Qual a sua avaliação da crise?

ÁLVARO URIBE VELEZ: A Colômbia conquistou muita confiança dos investidores. Nossa taxa de investimentos nos últimos anos passou de 12% a 28%. Temos dado todas as facilidades para investimento. O que queremos, agora, é que esta situação mundial não impeça países como a Colômbia de manterem altas taxas de investimento.

Os bancos estão prevendo uma queda de crescimento drástica da América Latina, de 4,3% em 2008 para 0,5% este ano. Como avalia isso?

URIBE: Preocupa-me muitíssimo uma queda tão grande do crescimento. A América Latina conseguiu ter alguns anos de crescimento sustentado. Temos mais de 200 milhões de pobres (no continente), e só um crescimento sustentado com responsabilidade social e solidariedade pode nos permitir superar a pobreza. O sistema bancário colombiano está sólido, e gostaríamos que o sistema financeiro internacional recuperasse logo sua dinâmica.

O que podem fazer Brasil e Colômbia para conter a crise, uma coordenação maior?

URIBE: Na Colômbia, nós nos preparamos para isso (a crise). Reduzimos substancialmente o déficit consolidado de 4,2% para 1%. Reduzimos o endividamento do Estado de 47% para 21% (do Produto Interno Bruto, soma de bens e serviços produzidos no país). Criamos todas as condições para os investidores.

Mas a Colômbia, apesar disso, está sendo afetada?

URIBE: É preciso reativar muito rapidamente a dinâmica da economia mundial porque há muita gente pobre nos nossos países, esperando oportunidades. Não somos culpados por esta crise financeira mundial. Fizemos muitos esforços e, agora, estamos fazendo esforços adicionais. Este ano, na Colômbia, o investimento público cresceu 50%. Já o investimento privado em obras públicas aumentou 8%.

Sim, mas os investimentos internacionais vão baixar?

URIBE: Seja qual for o tamanho da crise, os países desenvolvidos devem cumprir o dever de capitalizar os bancos multilaterais, para que estes possam manter um nível de oferta de crédito aceitável a todos os nossos países.

O megainvestidor George Soros defendeu a capitalização do Fundo Monetário Internacional (FMI), para ajudar países emergentes e pobres. O que o senhor acha?

URIBE: Não somente o FMI. É preciso capitalizar também o Banco Interamericano de Desenvolvimento. O que aconteceu nesses últimos meses? A demanda por crédito nessas instituições cresceu enormemente. Há seis meses, sobrava dinheiro no Banco Mundial. Os países estavam confiantes de que não necessitariam de crédito. Mas as coisas mudaram dramaticamente. Esses bancos estão comprometidos a emprestar três vezes mais do que emprestavam.

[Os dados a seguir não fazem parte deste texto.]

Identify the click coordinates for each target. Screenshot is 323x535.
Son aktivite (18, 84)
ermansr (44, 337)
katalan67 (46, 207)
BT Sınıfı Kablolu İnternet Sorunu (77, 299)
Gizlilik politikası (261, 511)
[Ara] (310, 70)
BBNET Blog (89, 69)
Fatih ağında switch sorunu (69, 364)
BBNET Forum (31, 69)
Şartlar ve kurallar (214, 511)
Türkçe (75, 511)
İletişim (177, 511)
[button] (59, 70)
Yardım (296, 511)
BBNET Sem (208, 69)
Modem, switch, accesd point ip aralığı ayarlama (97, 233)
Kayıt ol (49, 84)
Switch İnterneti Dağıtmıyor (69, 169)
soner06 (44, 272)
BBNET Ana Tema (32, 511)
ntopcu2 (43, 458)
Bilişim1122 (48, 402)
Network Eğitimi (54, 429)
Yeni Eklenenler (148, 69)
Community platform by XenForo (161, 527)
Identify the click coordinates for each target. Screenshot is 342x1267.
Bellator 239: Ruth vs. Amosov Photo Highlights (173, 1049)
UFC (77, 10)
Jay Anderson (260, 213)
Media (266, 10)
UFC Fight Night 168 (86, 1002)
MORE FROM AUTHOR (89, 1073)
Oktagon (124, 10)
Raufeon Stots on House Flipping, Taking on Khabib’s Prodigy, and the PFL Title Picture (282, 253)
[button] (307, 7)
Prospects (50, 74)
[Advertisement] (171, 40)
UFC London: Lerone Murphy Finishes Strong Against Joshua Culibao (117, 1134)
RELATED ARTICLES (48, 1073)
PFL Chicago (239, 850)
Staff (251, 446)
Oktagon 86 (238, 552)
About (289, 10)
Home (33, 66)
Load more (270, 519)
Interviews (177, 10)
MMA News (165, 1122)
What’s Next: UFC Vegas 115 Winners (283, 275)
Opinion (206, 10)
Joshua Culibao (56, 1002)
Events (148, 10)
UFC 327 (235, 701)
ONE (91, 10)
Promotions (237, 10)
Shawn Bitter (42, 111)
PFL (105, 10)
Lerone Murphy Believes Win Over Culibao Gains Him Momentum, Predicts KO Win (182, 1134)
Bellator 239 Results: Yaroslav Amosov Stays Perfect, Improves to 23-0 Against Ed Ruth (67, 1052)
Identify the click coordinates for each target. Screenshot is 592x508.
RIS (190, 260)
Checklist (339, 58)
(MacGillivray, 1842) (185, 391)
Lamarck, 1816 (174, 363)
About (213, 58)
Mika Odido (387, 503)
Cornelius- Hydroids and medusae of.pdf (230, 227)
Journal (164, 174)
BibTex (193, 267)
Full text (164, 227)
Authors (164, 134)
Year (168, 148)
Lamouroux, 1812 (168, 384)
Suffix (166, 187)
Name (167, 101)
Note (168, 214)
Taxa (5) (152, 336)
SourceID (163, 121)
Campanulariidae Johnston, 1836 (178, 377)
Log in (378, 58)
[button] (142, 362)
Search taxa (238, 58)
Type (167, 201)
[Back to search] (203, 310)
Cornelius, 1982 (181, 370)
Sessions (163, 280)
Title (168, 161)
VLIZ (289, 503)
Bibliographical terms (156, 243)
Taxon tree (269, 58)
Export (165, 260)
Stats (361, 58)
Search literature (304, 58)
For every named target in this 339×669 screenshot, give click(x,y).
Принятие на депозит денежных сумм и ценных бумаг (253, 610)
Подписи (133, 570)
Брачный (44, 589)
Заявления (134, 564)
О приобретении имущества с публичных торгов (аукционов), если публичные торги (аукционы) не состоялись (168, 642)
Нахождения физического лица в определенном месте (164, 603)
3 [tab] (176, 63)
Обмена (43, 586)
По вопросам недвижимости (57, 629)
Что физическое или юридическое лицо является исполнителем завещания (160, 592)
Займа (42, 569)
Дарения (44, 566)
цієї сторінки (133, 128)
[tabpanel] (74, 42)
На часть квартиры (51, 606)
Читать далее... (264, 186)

Segundo os bancos, o fluxo de capital privado para emergentes cairá de US$900 bilhões em 2007, para US$165 bilhões neste ano.

URIBE: Isso é muito grave. Uma maneira de compensar (a queda) é elevar o fluxo de crédito das instituições multilaterais.

Estão todos revisando para baixo as previsões de crescimento. Qual sua previsão de crescimento para a Colômbia este ano?

URIBE: Estamos prudentes com cifras. Queremos fazer bem nossa tarefa, para que a crise golpeie o menos possível a economia colombiana.

Mas em Davos estão todos muito pessimistas.

URIBE: É preciso falar: o capitalismo se equivocou com o conceito especulativo do capital. Os mercados financeiros levaram o mundo a uma cadeia louca de especulação. Os preços das matérias-primas não subiram na realidade. Subiram nas negociações de mercado. E isso é muito grave. É preciso recuperar o conceito de que o capital é um bem de produção e bem-estar social. Não pode seguir sendo considerado um bem de especulação.

É necessário que haja mais presença do Estado?

URIBE: Sim, para evitar os danos. Mas também é preciso um grande compromisso para que o setor privado mundial entenda que o capital não pode continuar a ser especulativo. Tem que ser produtivo.